*TRECHO SELECIONADO*
::::::

GAVETAS DO TEMPO
O tempo poderia ser como aquele armário que contém guardados para serem revisitados, toda vez que a memória acionasse os acontecimentos da nossa vida.
No meu teria muitas gavetinhas para serem arrumadas, vencida a alergia que me ataca toda vez que mexo em coisas com cheiro de guardado.
A gaveta mais trabalhosa seria a dos relacionamentos humanos e dentre estes os afetivos precisariam de um personal especializado em gavetinhas difíceis. A gaveta de filhos, amigos, amores.
Sem contar a da família, para a qual eu dedicaria um tempo especial. Cuidaria de dotá-la com a virtude da união, da disposição de tempo para aquelas grandes reuniões de família onde sempre tem algo que a gente não gosta. Mas depois de passado o tempo, a gente percebe o valor, a importância e a alegria dessas ocasiões.
Existem aquelas gavetas que a gente gostaria de deixar sempre abertas, escancaradas, visíveis e eternizadas. O nascimento de um filho, um diálogo, uma carta em dia de aniversário, uma viagem, uma reunião com amigos, um amor. Há instantes mágicos que às vezes valem uma vida inteira, pela sintonia com a energia que os envolve, ficam marcados e nos alimentam por inteiro. E essa marca duradoura nos acompanha nesta e na vida que há de vir, segundo a crença de cada um.
A gaveta da saudade. Quem não a tem? A do arrependimento, a do perdão, das reconciliações. A da saudade, eu gostaria que não existisse, eu a deixaria trancada, para que nela não entrassem as perdas, as ausências, os esquecimentos, a indiferença.
A das questões pendentes. Revisitá-las e ter o poder de desatar os nós cegos da nossa falta de sabedoria, daquela luz que não tivemos num momento crucial, de um sim ou de um não dito numa hora em que parecia ser a palavra exata, mas que depois ficou demonstrado estar eivado de enganos, de ilusão, de condicionamentos românticos e aprendizados dos quais nem suspeitávamos.
A gaveta da dor. Abrir uma fresta no tempo e ter o remédio para curar a falta de entendimento para a causa do nosso sofrimento. Atrasar ou adiantar o relógio e evitar as feridas que não cicatrizam. As tragédias. As vidas ceifadas. Para o inevitável, o bálsamo da aceitação.
A gaveta da felicidade. Guardar aí aquela colcha de retalhos formando mosaicos com as emoções inesquecíveis, causadas pelas coisas simples da vida e as que nenhum vivente pode deixar de experimentar. A de cada um é diferente. O ser humano tem a capacidade de se reinventar todo dia. Para uns é plantar uma árvore, ter um filho ou escrever um livro. A outros, escrever um poema. Existem aqueles que sabem deslumbrar-se com a vida, então é o bastante o verso de cada dia.

::::::

*REGISTROS FORNECIDOS*

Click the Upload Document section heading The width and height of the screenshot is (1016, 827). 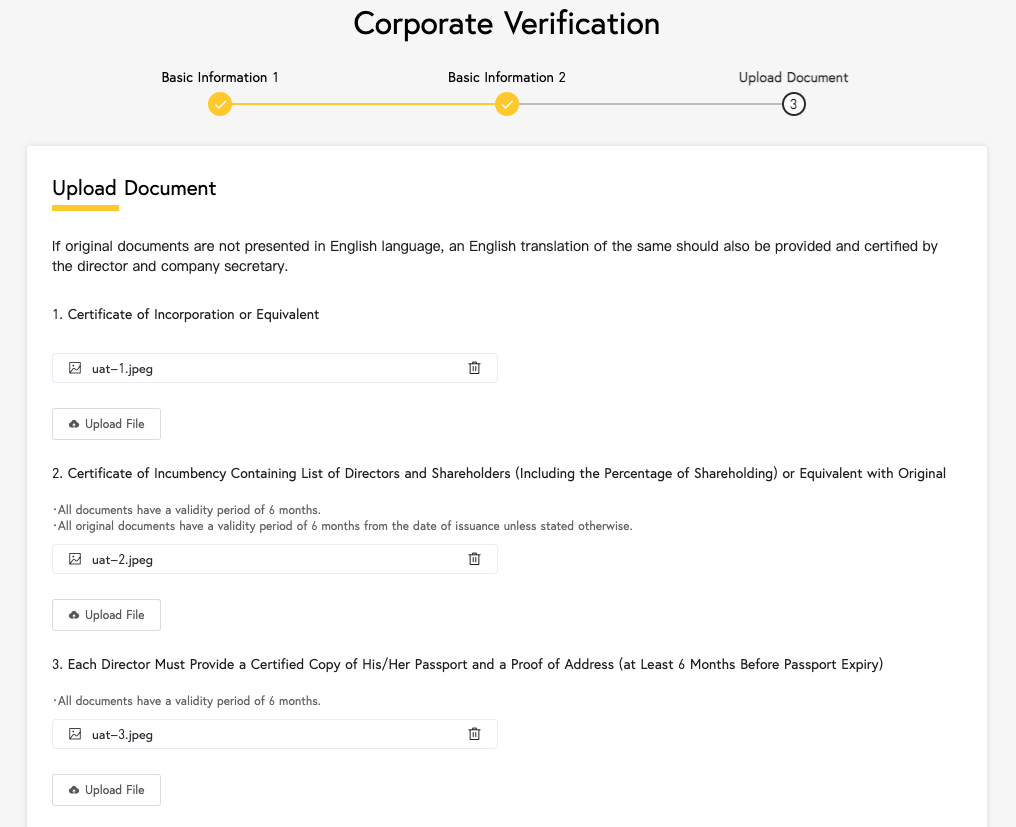tap(134, 188)
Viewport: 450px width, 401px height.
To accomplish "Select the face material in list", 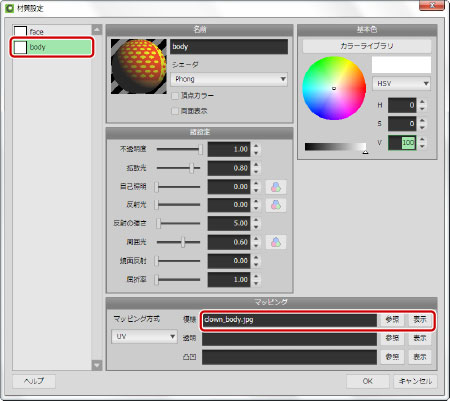I will 52,32.
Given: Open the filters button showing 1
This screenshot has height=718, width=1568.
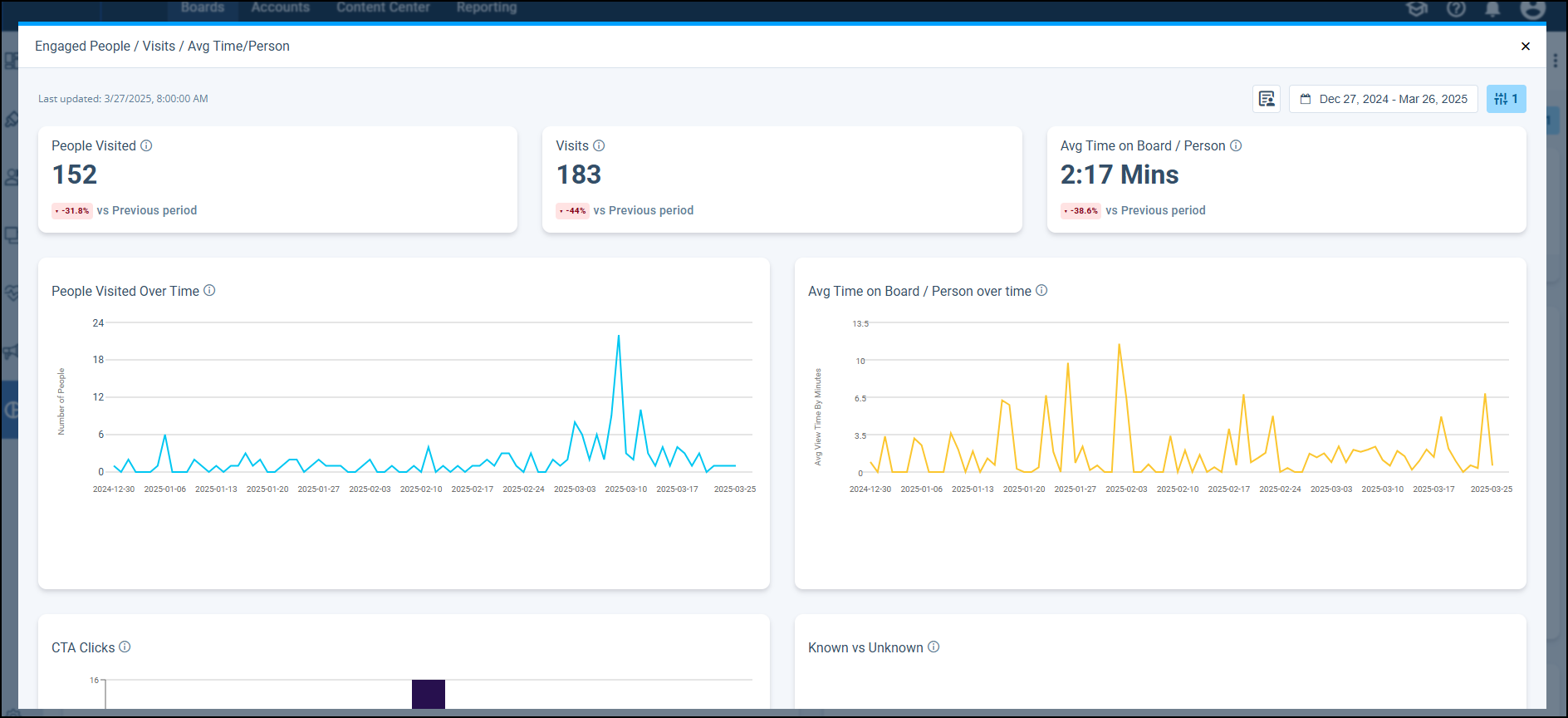Looking at the screenshot, I should click(1506, 99).
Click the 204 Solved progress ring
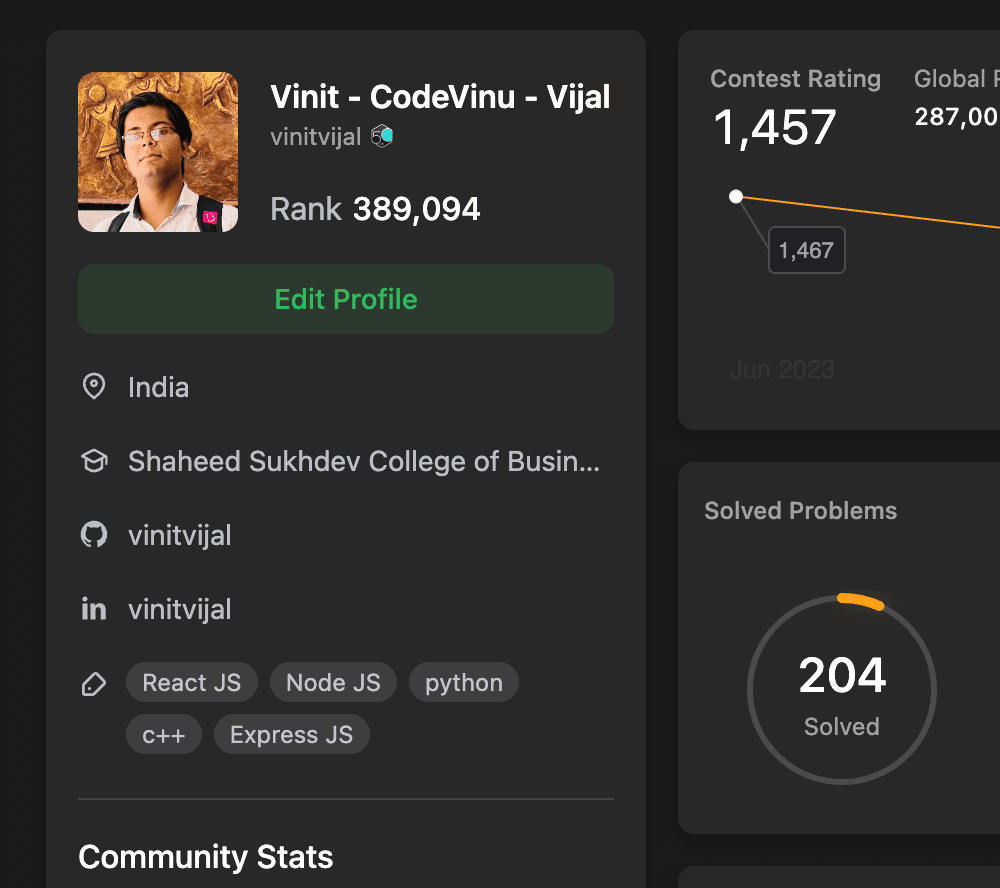1000x888 pixels. [842, 690]
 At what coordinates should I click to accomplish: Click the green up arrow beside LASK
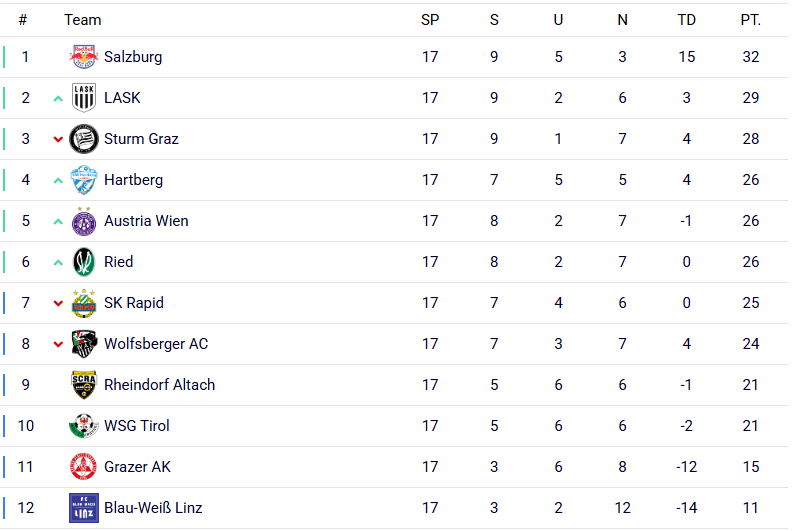(58, 98)
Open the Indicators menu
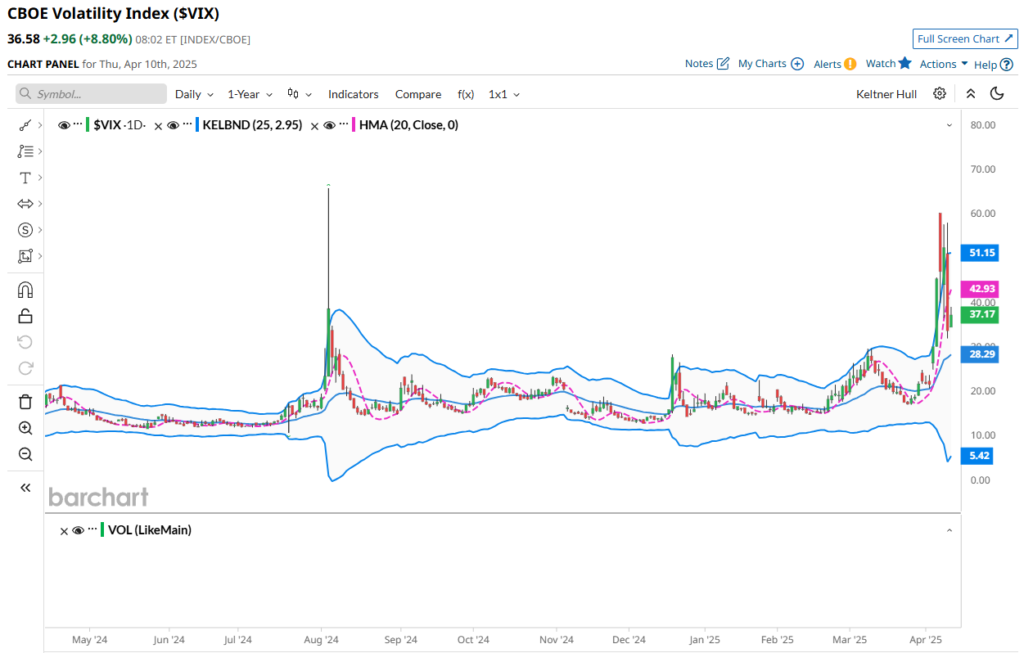Viewport: 1024px width, 653px height. tap(353, 94)
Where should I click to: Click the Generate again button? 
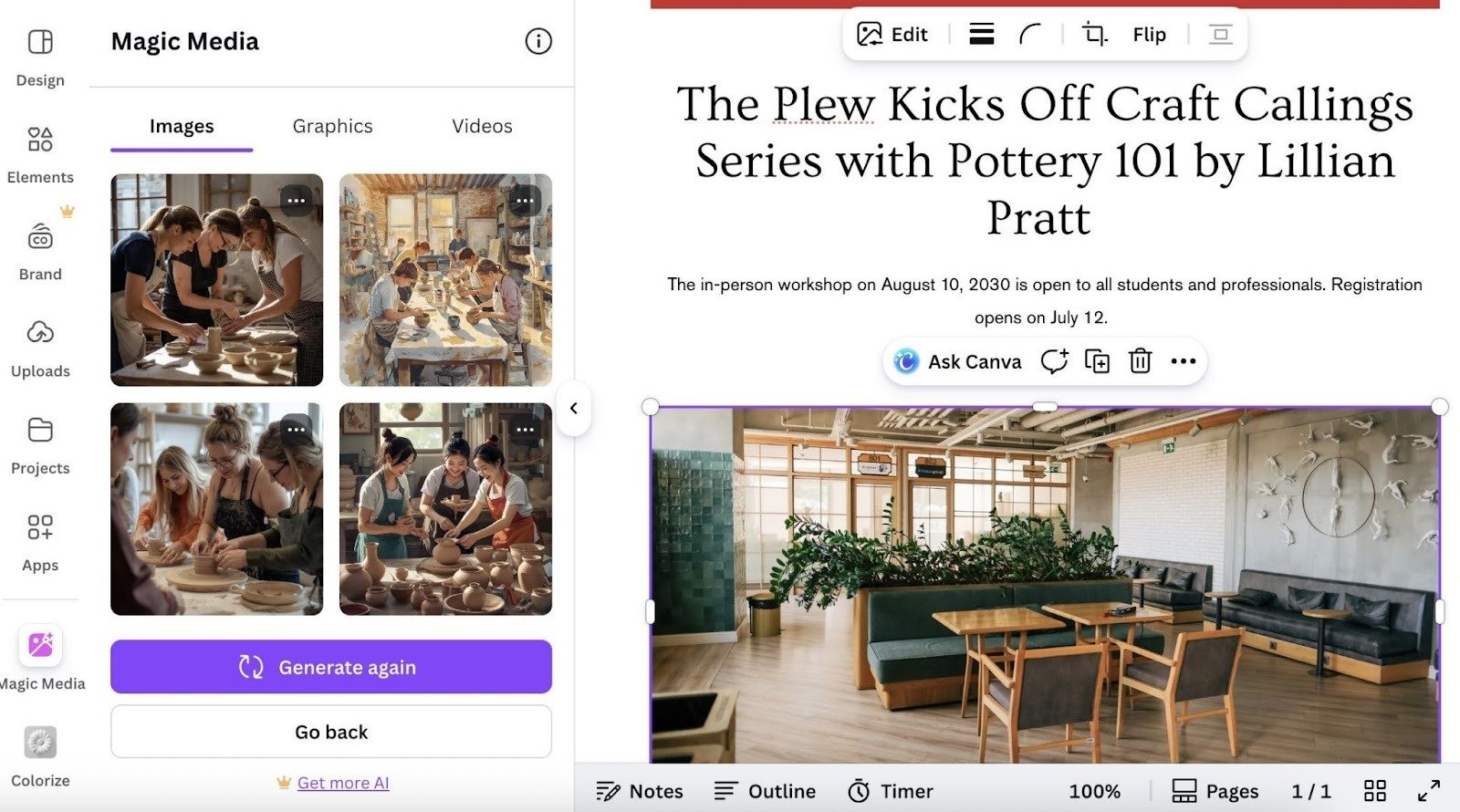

::::::

*OBJETIVO*
Escreva a continuação do texto sobre as gavetas do tempo, começando logo depois da última frase.

*RESULTADO DO EXERCÍCIO*
Voar pelo tempo como as borboletas voam na certeza do encontro da flor mais bela, espalhar o pólen, semear o bem, ter a certeza da boa colheita.
Indispensável uma gaveta vazia. É a das surpresas. Coração aberto para o novo, para o que há de vir. Aprender, renovar.
Se me fosse dado o poder de voltar, eu escolheria sentir de novo a plenitude da presença de minha mãe, viver aquelas tardes com ela descascando laranjas para nós, fazendo pão de queijo, doce de ambrosia, um tapetinho de fuxico que guardo até hoje. São eventos que só tem um significado – muito amor. É a gaveta dos desejos impossíveis, inspirados pela saudade e a constatação de que as águas do rio têm uma única direção e correm inexoravelmente para o mar.
O ser humano possui estas gavetas. Retém em si lembranças, datas e fatos de sua existência. Enquanto o tempo, este, é indiferente às convenções de calendário, às marcas que a vida vai deixando no nosso rosto, ele permanece impassível como testemunha muda da nossa experiência de existir. O tempo não passa, nós é que transmutamos nesse naco de eternidade.
20/07/2007
Crônicas - Pena que o Tempo não Volta (Forum do RL)
06hs30m
O poeta recantista Saji Pokeo dialogou com o texto, postando esta bela e sugestiva trova. Obrigada, poeta! É uma honra a sua presença.
Nas gavetas da vida gente,
Qe bom se o tempo parasse,
Que bom seria viver novamente,
Se um dia esse tempo voltasse!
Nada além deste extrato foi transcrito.